---- Recorded information

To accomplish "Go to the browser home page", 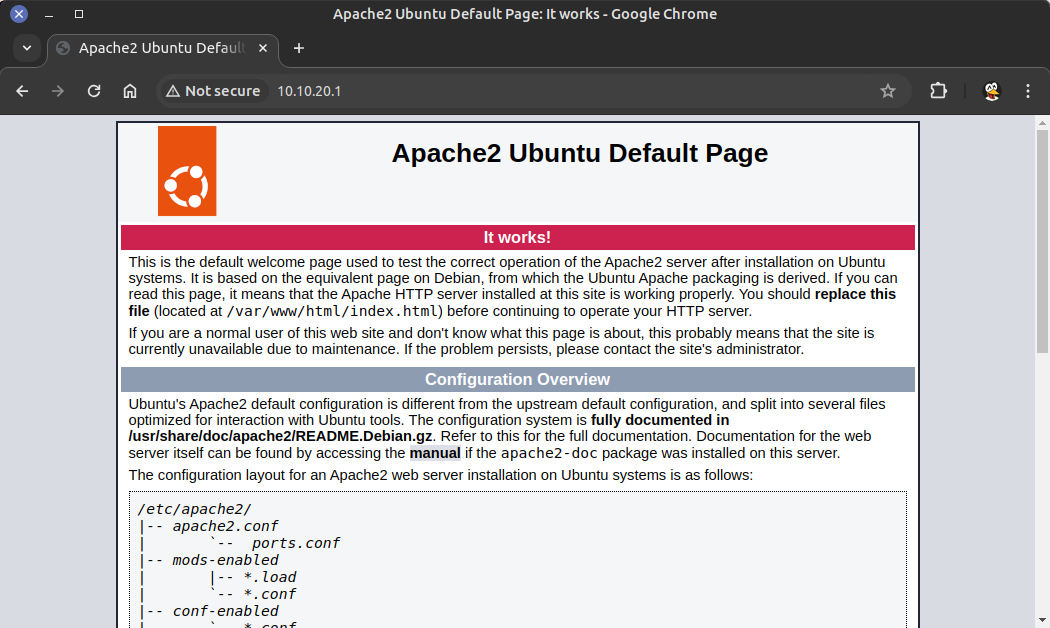I will (130, 91).
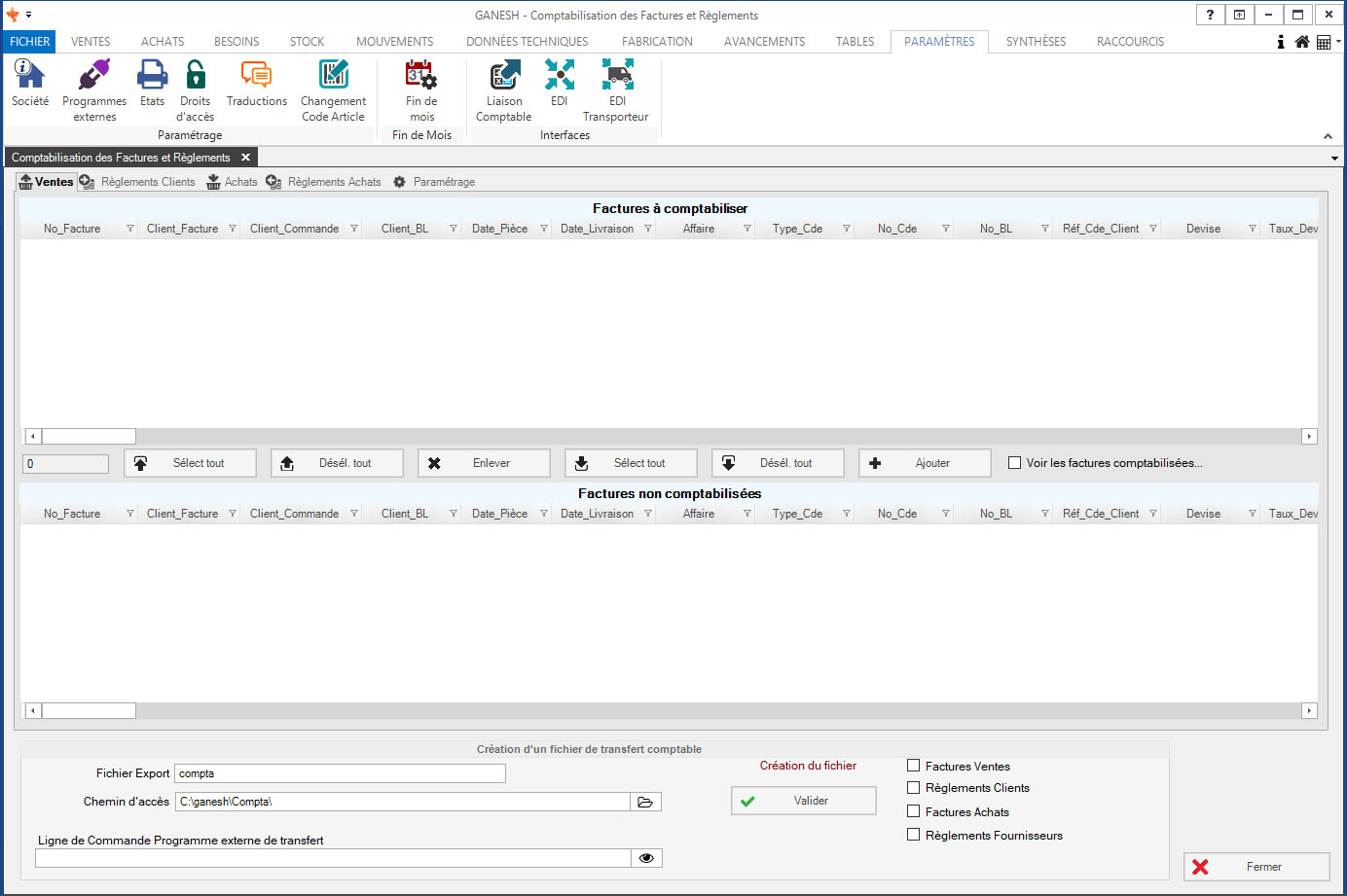
Task: Open the Traductions icon
Action: [x=256, y=75]
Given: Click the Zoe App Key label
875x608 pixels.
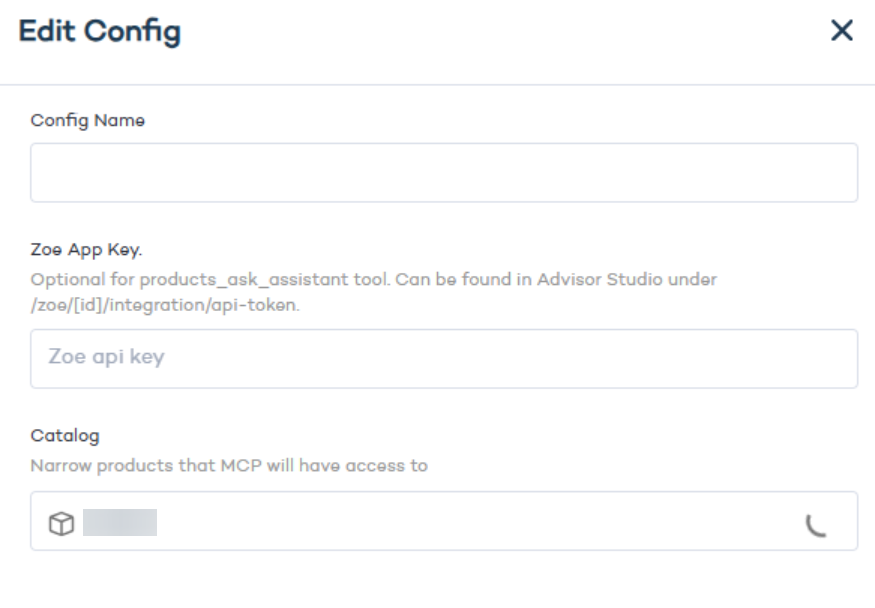Looking at the screenshot, I should tap(86, 250).
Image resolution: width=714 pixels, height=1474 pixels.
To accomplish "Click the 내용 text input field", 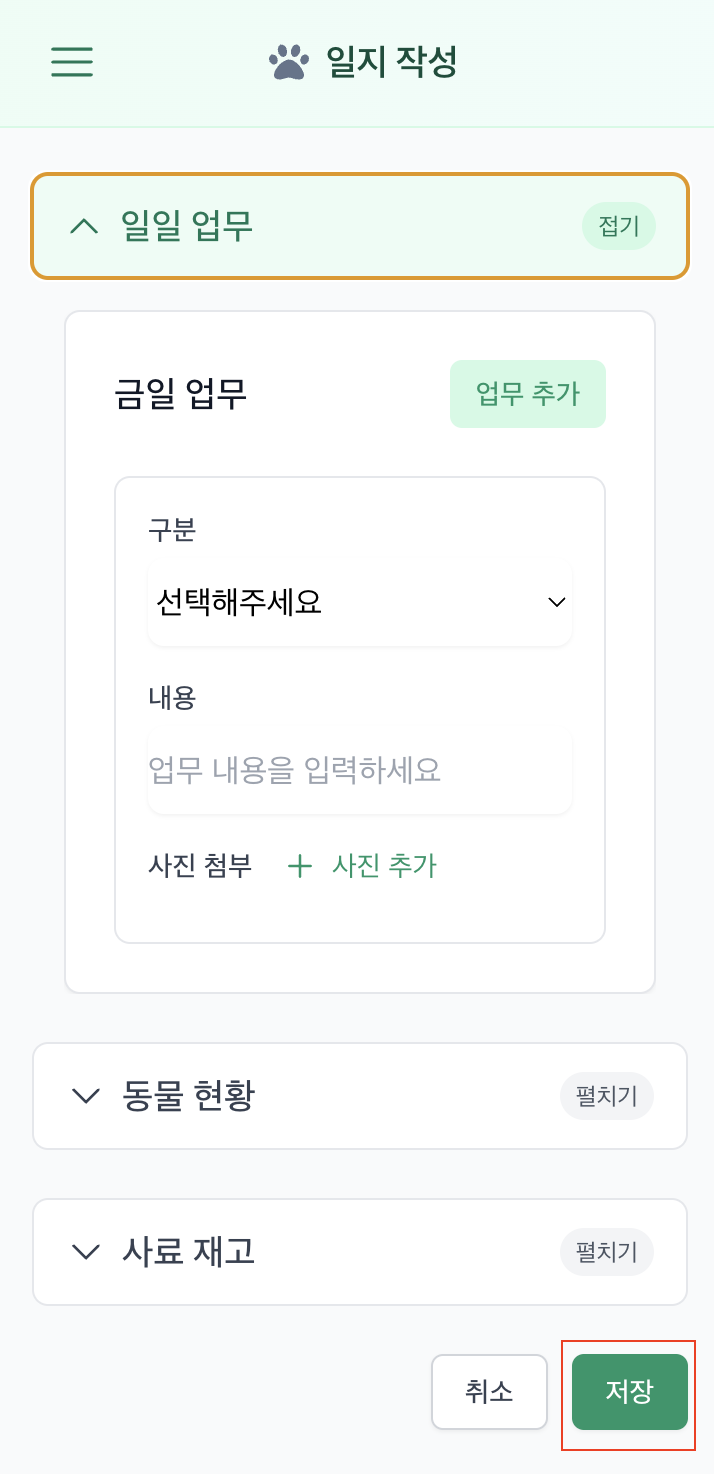I will tap(359, 770).
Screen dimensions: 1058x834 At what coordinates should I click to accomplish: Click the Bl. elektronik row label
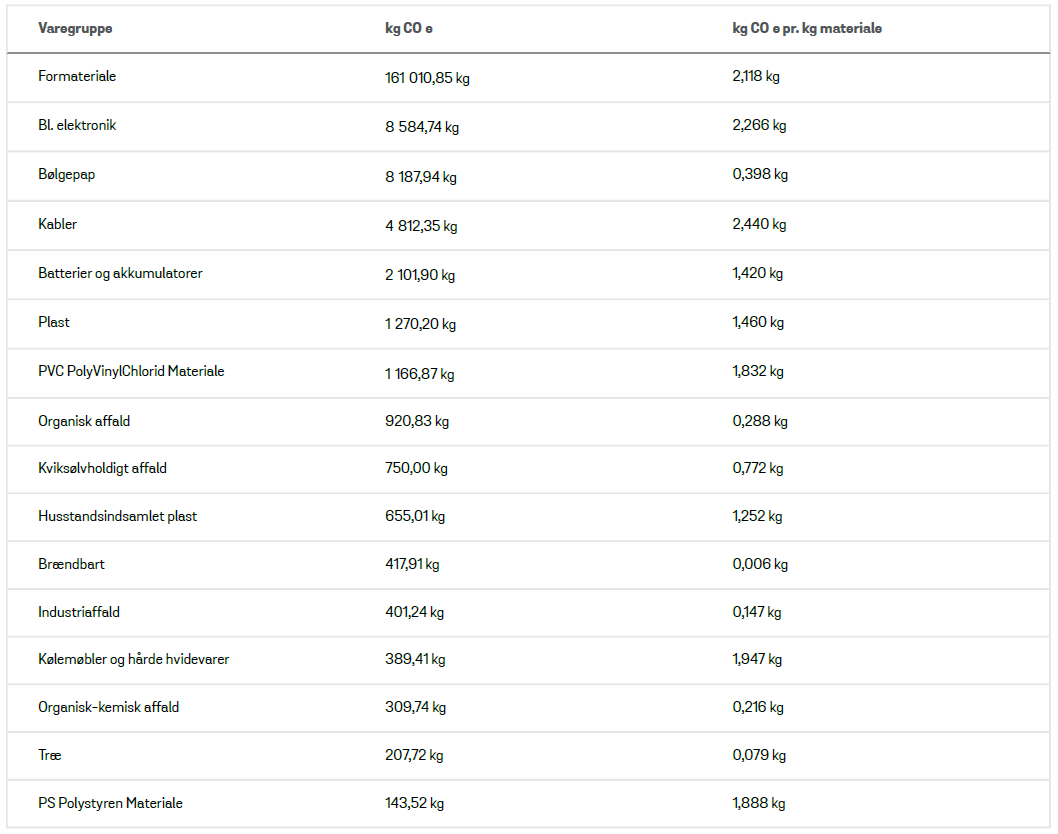click(x=77, y=126)
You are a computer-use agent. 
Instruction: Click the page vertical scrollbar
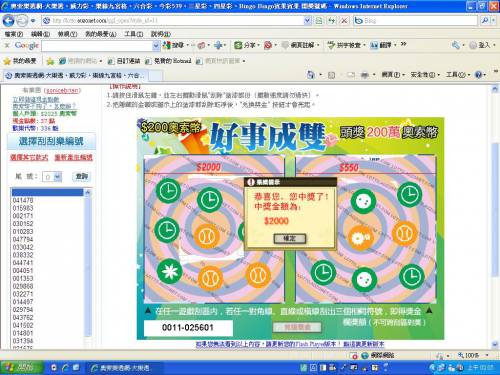click(495, 217)
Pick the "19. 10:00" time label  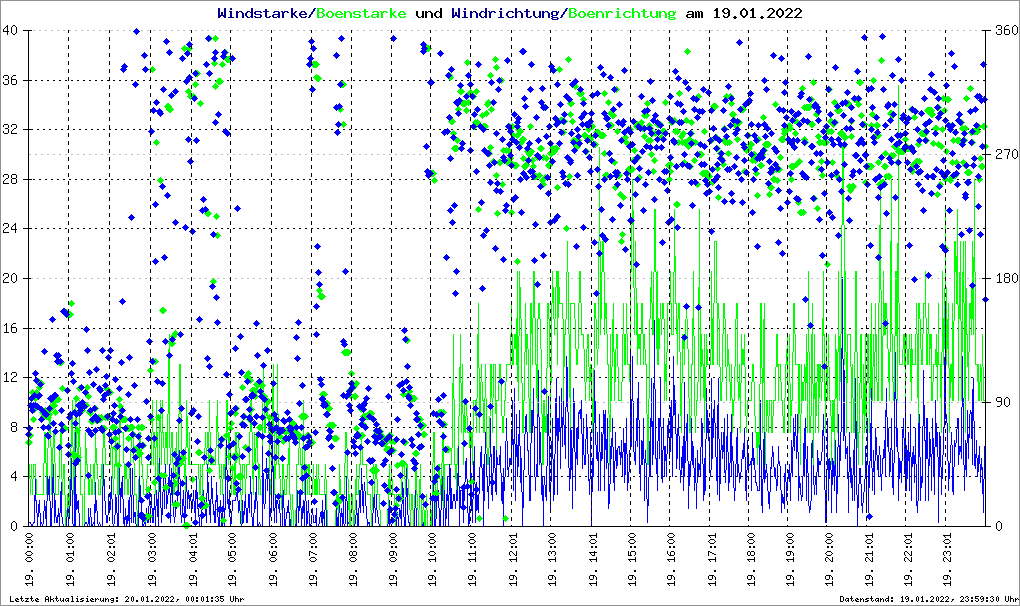(x=432, y=561)
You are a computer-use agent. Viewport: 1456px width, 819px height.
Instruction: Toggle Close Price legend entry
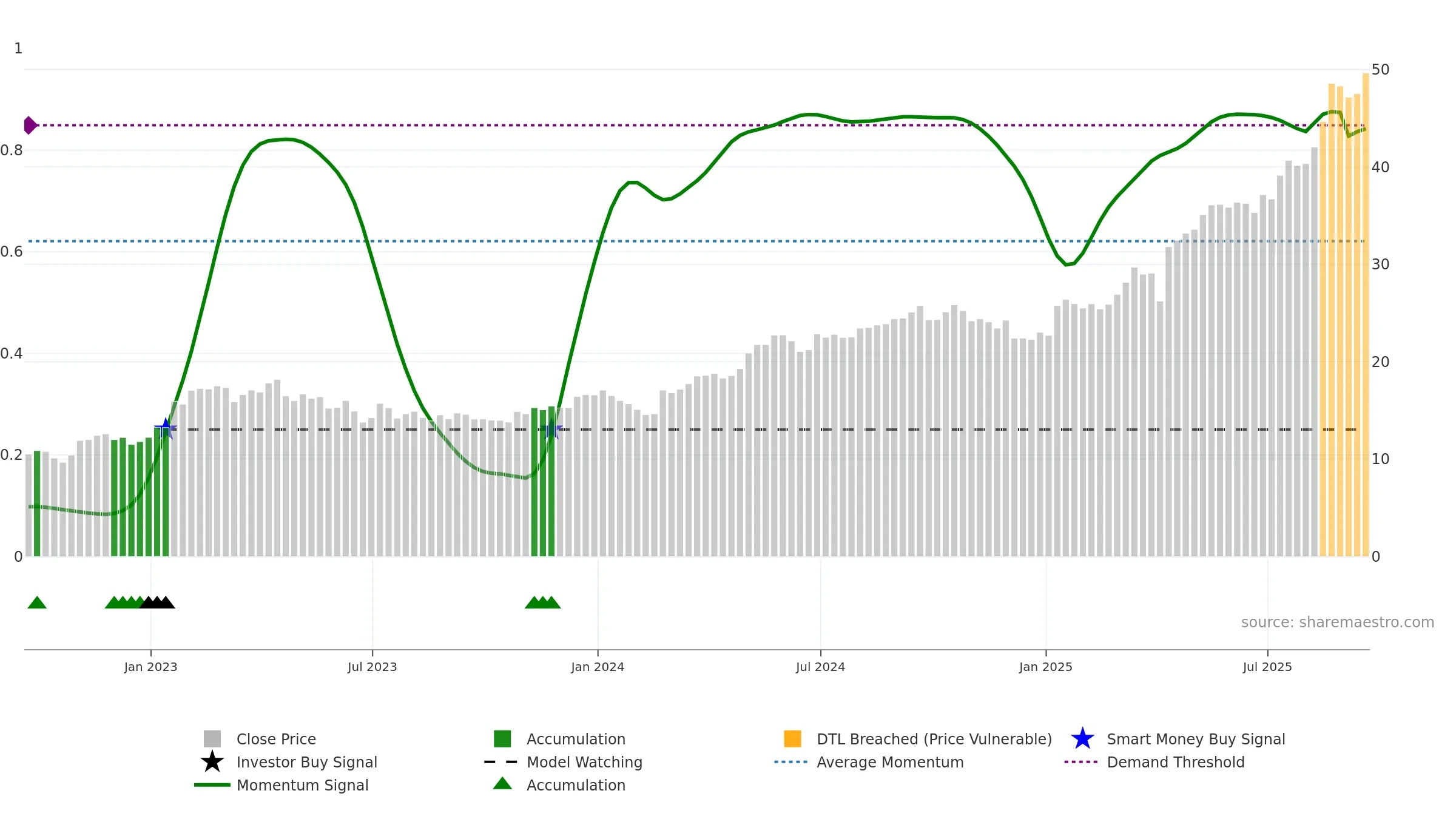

--------

To do:
Check each line of the data above for the word "height". Report how many lines have it, and nothing else.

The completed task:
2